> [READING TEXT]:
Obamacare May Have Boosted Use of Mammograms

mammogram
mammogram

FRIDAY, May 1, 2020 (HealthDay News) -- Medicaid expansion under Obamacare has increased access to mammograms for impoverished older women, a new study suggests.

In those states that expanded Medicaid under the Affordable Care Act (ACA), women who didn't have access to this breast cancer screening tool have it now, the study authors said.

"The ACA created a natural experiment in which some states expanded Medicaid and other ones did not," said Dr. Christine Rohde, associate professor of surgery at Columbia University Irving Medical Center in New York City.

"This research shows that Medicaid expansion through the ACA does have a significant impact on patients, specifically in terms of insurance coverage and mammography," she explained in a news release from the American College of Surgeons.

The ACA gave states the opportunity to expand Medicaid to cover all adults at or below 138% of the federal poverty level. Starting in 2014, 32 states and Washington, D.C., did so.

For the study, Rohde's team looked at Medicaid expansion between 2011 and 2016, and its effect on breast cancer screening from 2010 to 2018.

> [INFORMATION]:
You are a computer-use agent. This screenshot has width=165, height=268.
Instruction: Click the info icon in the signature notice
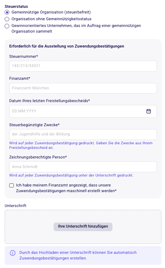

...

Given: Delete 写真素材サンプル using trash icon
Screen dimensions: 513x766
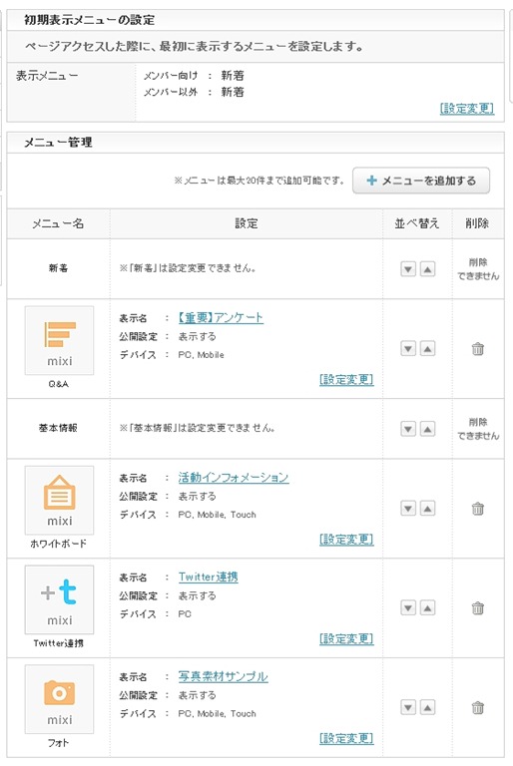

> [WHAT TO WORK ON]:
A - Answer these questions from the article on Medicaid expansion and mammograms above, one line each:
(i) At which medical center is Dr. Christine Rohde an associate professor of surgery?
(ii) Up to what percentage of the federal poverty level could states extend Medicaid coverage to adults under the ACA?
(iii) Over which years did the study examine effects on breast cancer screening?
B - In the article on Medicaid expansion and mammograms, condense the paragraph beginning "The ACA gave states the opportunity" into a single shorter sentence that keeps its main facts.
C - Carry the article on Medicaid expansion and mammograms forward from its last sentence.

> [TASK-BY-TASK RESULTS]:
A -
(i) Columbia University Irving Medical Center in New York City
(ii) 138%
(iii) 2010 to 2018

B - Beginning in 2014, 32 states and Washington, D.C., used the ACA's option to extend Medicaid to all adults at or below 138% of the federal poverty level.

C -
Their conclusion: Mammogram rates are higher among 50- to 74-year-old women from low-income households in states that expanded Medicaid compared to those that did not.

Among women making less than $15,000 per year, the rate of mammography in expansion states rose from about 63% in 2010 to 74% in 2018. In non-expansion states, it rose from 68% in 2010 to 69% in 2018.

"These results demonstrate that when given the opportunity, people take advantage and enroll in available insurance, and that this expanded eligibility may more preferentially benefit historically underprivileged groups such as those of lower socioeconomic status," the researchers concluded.

The report was published online recently in the Journal of the American College of Surgeons.